SOURCE TEXT:

I play Robo Rally all the time with my kids and would love you to implement this. Happy to help any way I can :).


  Two-way gateways to and from other instances, and existing web pages and web apps ... Croquet environments can contain multiple live web views, and Croquet code can also fetch data from external sources and render it live within the virtual environment. 
Hopefully "decentralized" (+ centralized reflector) Croquet in Javascript can co-exist with JS libraries that work with existing servers.


Perfect world. Thanks for those classic gems in new setting and caring about them.

Ah, and I am grateful for that comment giving official blessing to the part of my mind that loves Squeak and Applescript to also be that happy about the expressive coding feature integration that JS has become. Incredible how well all the parts fit in the end (the language perfection unfortunately not being extended to that limited canvas to HTML integration. Seems we still can only draw in boxes and structure with text and objects.)

Excellent work. Thanks so much.


How does this compare to Mozilla hubs or the Third Room.

https://hubs.mozilla.com/

https://github.com/matrix-org/thirdroom


I can speak to Third Room, although haven’t dug enough into the current incarnation of Croquet to do a side by side comparison. I’ve called out the bits which I’d guess are more unique about TR.

TR is/was:

* Open decentralised platform for spatial 3D collaboration, end-to-end encrypted by default thanks to being built on top of Matrix

* Web native built on WebGL/WebXR; no proprietary Unity or similar. glTF native for content.

* Apps written in WASM (compiled down from C, JS, and in theory Rust or Zig), using WebSG (our proposed web standard API for manipulating glTF content)

* Triple-buffered engine that can get 120fps on typical hw, including full immersive VR and XR on Quest Pro

* Direct manipulation in-world editing and inspector (“web style”), exposing the same model used by WASM apps.

* Networking is full mesh (so limited to 20-30 players per room), but these days could scale much higher by using the Element Call SFU (or by tiling the world)

Unfortunately, despite the Creator Update kicking ass in June (https://matrix.org/blog/2023/06/07/introducing-third-room-tp...) we failed to lock down long-term funding for Third Room and the team disbanded in July. The code and servers prevail though, and hopefully some day it may live again.

Entries for locating text and elements:
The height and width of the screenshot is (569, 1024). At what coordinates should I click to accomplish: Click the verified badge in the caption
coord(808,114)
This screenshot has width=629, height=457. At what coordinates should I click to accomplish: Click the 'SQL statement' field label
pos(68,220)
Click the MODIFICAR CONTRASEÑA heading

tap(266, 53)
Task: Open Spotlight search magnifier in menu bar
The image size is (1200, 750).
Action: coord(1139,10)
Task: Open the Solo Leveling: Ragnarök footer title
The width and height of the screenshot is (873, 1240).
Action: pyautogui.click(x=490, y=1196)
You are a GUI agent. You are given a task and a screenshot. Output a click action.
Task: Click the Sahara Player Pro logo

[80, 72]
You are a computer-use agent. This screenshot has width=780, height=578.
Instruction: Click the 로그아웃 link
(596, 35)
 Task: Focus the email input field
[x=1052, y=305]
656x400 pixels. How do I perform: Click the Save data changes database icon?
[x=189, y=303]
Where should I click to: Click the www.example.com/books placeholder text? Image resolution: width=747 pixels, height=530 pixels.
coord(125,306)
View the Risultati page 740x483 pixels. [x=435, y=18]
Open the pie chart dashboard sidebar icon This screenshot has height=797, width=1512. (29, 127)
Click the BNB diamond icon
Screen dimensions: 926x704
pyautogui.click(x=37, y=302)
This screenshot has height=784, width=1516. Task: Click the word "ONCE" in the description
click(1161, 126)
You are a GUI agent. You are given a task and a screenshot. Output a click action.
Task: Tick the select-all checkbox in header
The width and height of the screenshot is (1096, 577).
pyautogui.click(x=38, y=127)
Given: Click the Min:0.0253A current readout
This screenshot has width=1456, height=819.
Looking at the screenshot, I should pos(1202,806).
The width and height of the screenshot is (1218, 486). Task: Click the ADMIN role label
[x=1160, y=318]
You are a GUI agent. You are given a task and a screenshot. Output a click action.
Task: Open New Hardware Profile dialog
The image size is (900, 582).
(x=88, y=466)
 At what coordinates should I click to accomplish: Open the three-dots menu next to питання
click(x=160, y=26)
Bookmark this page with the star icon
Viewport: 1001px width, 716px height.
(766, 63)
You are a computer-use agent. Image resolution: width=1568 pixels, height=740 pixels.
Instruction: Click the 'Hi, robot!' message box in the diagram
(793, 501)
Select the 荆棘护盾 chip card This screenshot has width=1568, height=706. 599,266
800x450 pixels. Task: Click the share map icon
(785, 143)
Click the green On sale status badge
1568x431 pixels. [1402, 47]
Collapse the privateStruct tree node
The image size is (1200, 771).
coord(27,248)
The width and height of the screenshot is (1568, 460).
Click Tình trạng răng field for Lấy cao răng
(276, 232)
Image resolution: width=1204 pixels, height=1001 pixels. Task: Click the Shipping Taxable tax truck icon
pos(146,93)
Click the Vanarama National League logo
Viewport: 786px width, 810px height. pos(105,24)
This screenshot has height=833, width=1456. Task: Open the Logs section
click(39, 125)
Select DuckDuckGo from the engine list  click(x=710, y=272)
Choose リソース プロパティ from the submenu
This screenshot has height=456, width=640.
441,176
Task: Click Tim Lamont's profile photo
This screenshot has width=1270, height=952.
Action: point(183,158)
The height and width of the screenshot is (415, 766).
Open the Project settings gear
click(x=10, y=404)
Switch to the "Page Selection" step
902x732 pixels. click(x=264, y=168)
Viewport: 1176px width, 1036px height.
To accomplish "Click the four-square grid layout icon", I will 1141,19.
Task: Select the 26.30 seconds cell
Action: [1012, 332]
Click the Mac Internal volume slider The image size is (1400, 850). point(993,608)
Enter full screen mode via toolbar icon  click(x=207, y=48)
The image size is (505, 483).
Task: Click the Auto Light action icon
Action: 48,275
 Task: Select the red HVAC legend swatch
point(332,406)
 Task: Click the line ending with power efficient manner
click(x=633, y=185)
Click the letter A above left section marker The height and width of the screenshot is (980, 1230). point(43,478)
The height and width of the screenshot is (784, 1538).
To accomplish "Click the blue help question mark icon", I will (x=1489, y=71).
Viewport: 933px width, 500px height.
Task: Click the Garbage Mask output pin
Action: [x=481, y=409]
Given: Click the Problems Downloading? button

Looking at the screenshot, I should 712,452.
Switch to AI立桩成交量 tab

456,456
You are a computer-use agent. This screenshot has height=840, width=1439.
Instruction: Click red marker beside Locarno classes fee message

TASK SET:
1 - In the Third Room discussion, reproduce the passage between "I can speak" and "by WASM apps.", inclusive, substituting "WebAssembly" for "WASM" throughout.
2 - Write out the records from their first line through the line holding "click(1161, 126)", inclusive.

TASK-BY-TASK SOLUTIONS:
1 -
I can speak to Third Room, although haven’t dug enough into the current incarnation of Croquet to do a side by side comparison. I’ve called out the bits which I’d guess are more unique about TR.

TR is/was:

* Open decentralised platform for spatial 3D collaboration, end-to-end encrypted by default thanks to being built on top of Matrix

* Web native built on WebGL/WebXR; no proprietary Unity or similar. glTF native for content.

* Apps written in WebAssembly (compiled down from C, JS, and in theory Rust or Zig), using WebSG (our proposed web standard API for manipulating glTF content)

* Triple-buffered engine that can get 120fps on typical hw, including full immersive VR and XR on Quest Pro

* Direct manipulation in-world editing and inspector (“web style”), exposing the same model used by WebAssembly apps.

2 -
The height and width of the screenshot is (569, 1024). At what coordinates should I click to accomplish: Click the verified badge in the caption
coord(808,114)
This screenshot has width=629, height=457. At what coordinates should I click to accomplish: Click the 'SQL statement' field label
pos(68,220)
Click the MODIFICAR CONTRASEÑA heading

tap(266, 53)
Task: Open Spotlight search magnifier in menu bar
The image size is (1200, 750).
Action: coord(1139,10)
Task: Open the Solo Leveling: Ragnarök footer title
The width and height of the screenshot is (873, 1240).
Action: pyautogui.click(x=490, y=1196)
You are a GUI agent. You are given a task and a screenshot. Output a click action.
Task: Click the Sahara Player Pro logo

[80, 72]
You are a computer-use agent. This screenshot has width=780, height=578.
Instruction: Click the 로그아웃 link
(596, 35)
 Task: Focus the email input field
[x=1052, y=305]
656x400 pixels. How do I perform: Click the Save data changes database icon?
[x=189, y=303]
Where should I click to: Click the www.example.com/books placeholder text? Image resolution: width=747 pixels, height=530 pixels.
coord(125,306)
View the Risultati page 740x483 pixels. [x=435, y=18]
Open the pie chart dashboard sidebar icon This screenshot has height=797, width=1512. (29, 127)
Click the BNB diamond icon
Screen dimensions: 926x704
pyautogui.click(x=37, y=302)
This screenshot has height=784, width=1516. Task: Click the word "ONCE" in the description
click(1161, 126)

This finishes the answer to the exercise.